The good news? There’s no twist. Nothing plot-wise at the end of the movie (except for the requisite “he’s back” cheap horror cliché—can you believe it?) feels out of place because the ending seems like a quiet, natural extension of the miniscule amount of plot development that came before it. That’s not to say the ending isn’t awkward, however. It stinks. It is not the payoff that the movie so desperately needs after 90 minutes that feel like two hours. It doesn’t change everything we knew about the premise, though, so it’s not a twist.

leguizamo wahlberg the happeningFor the first time, Shyamalan doesn’t seem like he has total control over his storytelling. Even when his twists didn’t pay off, the rest of his movies always featured a skillful buildup of tension. “The Happening” starts with some shocking images and then just keeps repeating those images with wildly varying degrees of success.

The R-rating becomes a crutch for the director to fall back on (and it makes a great advertising gimmick). In reality, all it means for the movie is that when ‘the happening’ takes hold of its victims, Shyamalan gets to show exactly what happens to them, no matter how gory it may get. For all the random death that happens in “The Happening,” there is surprisingly little dread surrounding it. Some of the scenes that were intended to be shocking (like some cell phone video footage shot at a zoo) have the opposite effect, as they garner unintended laughter. And, no, this is not like some gonzo moment in a low-budget horror film that’s so absurd or uncomfortable that it’s funny—this is pure ineptness. Shyamalan can’t get his tone straight, and poor Betty Buckley’s spooky old-woman character teeters on parody for a while before abandoning all hope of a scary moment and diving head-first into full-on comic territory. Literally.

James Newton Howard’s string-heavy score is so inappropriate and melodramatic at times that it seems like filmmaker and composer are actually at odds. Perhaps Shyamalan told him to go over the top with some of the scenes after he realized they weren’t working as straight drama.

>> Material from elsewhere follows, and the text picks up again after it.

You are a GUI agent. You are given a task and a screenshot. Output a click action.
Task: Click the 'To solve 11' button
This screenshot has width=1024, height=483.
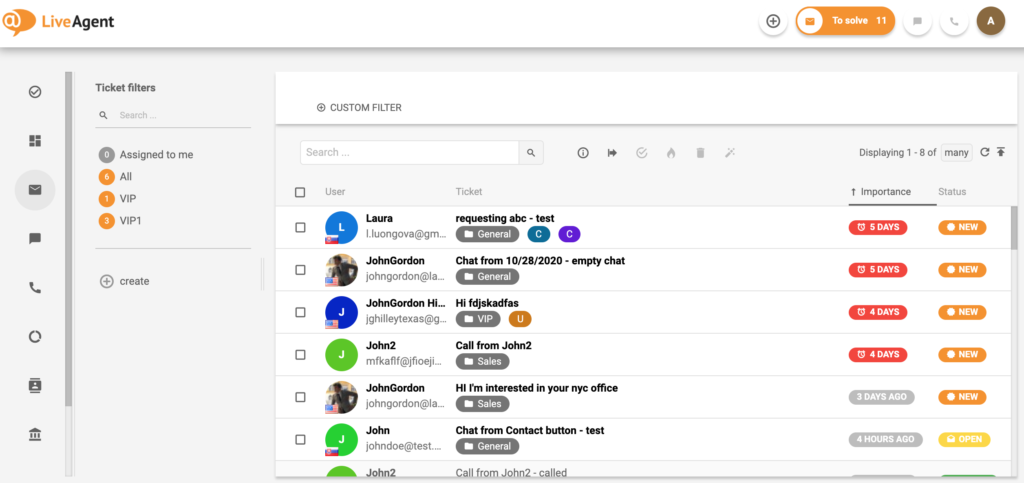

Shyamalan gets this comparison a lot, and I’ve made it as well, but it’s so damn perfect—his ideas are akin to a half-hour episode of “The Twilight Zone.” Sometimes he is able to weave his themes seamlessly in and out of the thriller plot, but not here, where the message is both sickly sweet and heavy-handed at the same time. “The Happening” is another movie of dwindling returns that finds the once-heralded auteur holding a sad, empty bag of tricks.